● **What to do**
The word "button": in how many lines of the records does it appear? Reply with the number alone.

● **Supplied information**

###

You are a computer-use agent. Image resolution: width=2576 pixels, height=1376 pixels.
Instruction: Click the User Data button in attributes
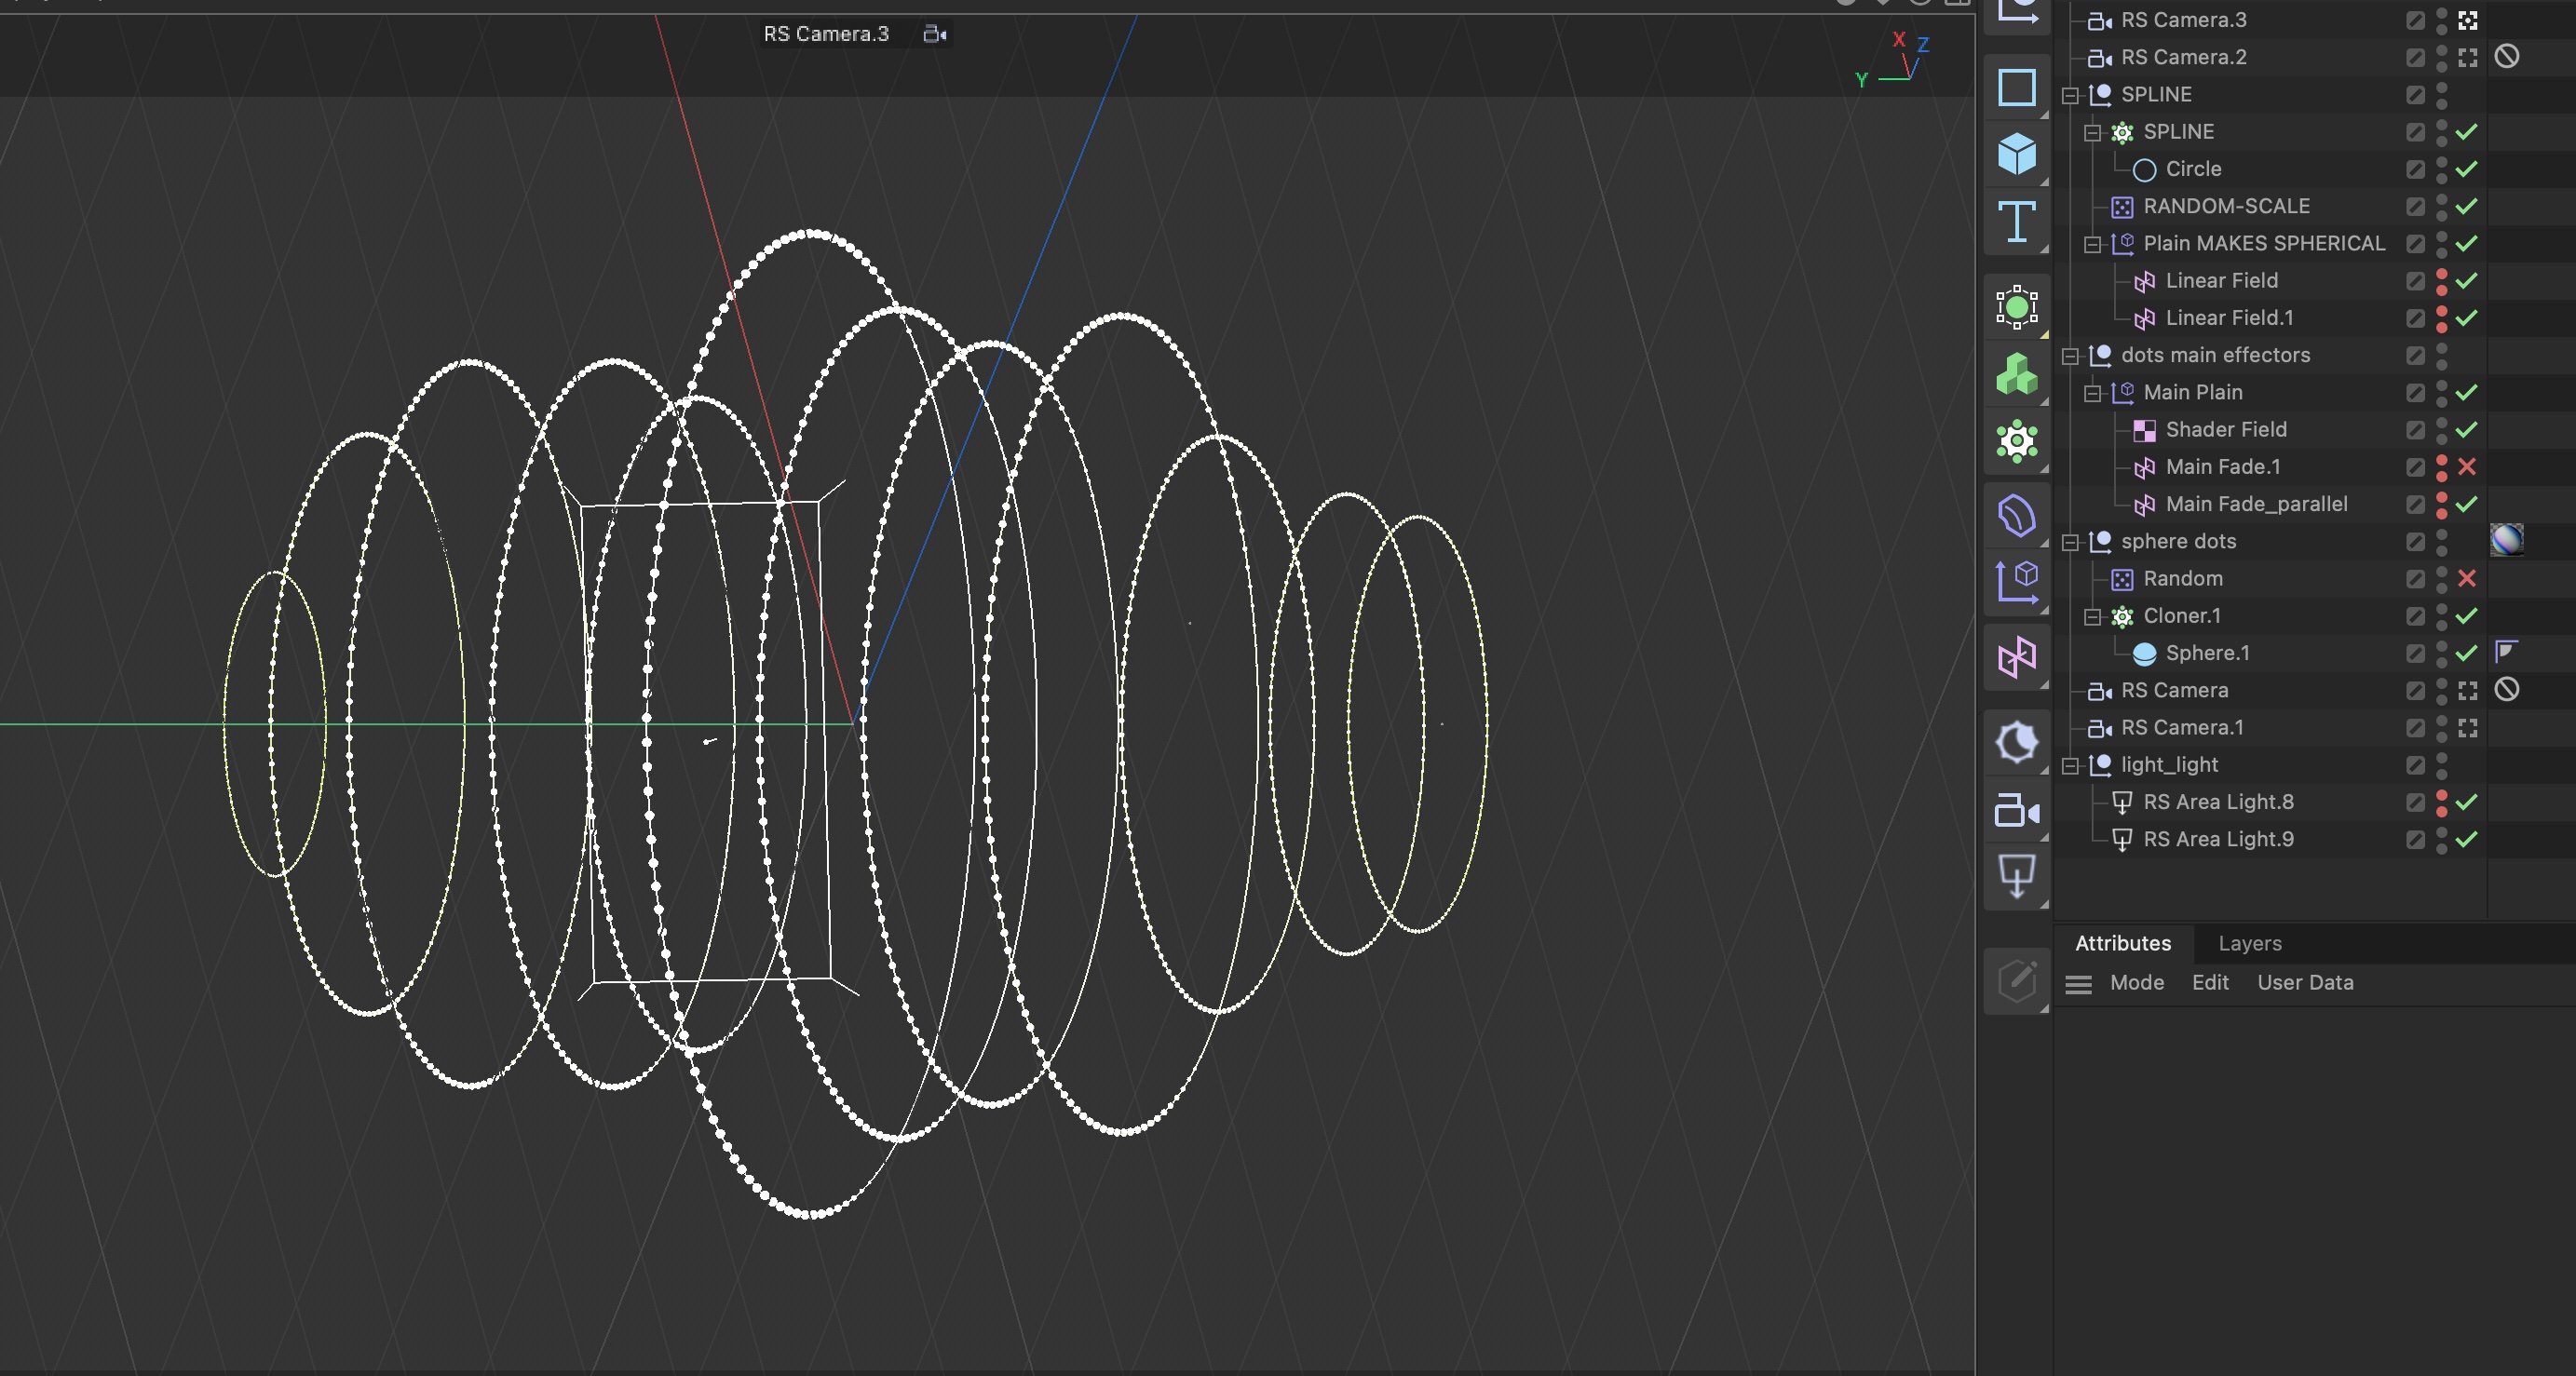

###

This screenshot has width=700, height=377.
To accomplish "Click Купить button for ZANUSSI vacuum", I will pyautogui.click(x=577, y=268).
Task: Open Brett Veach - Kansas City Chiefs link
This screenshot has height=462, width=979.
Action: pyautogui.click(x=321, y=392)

###

● **Task response**
2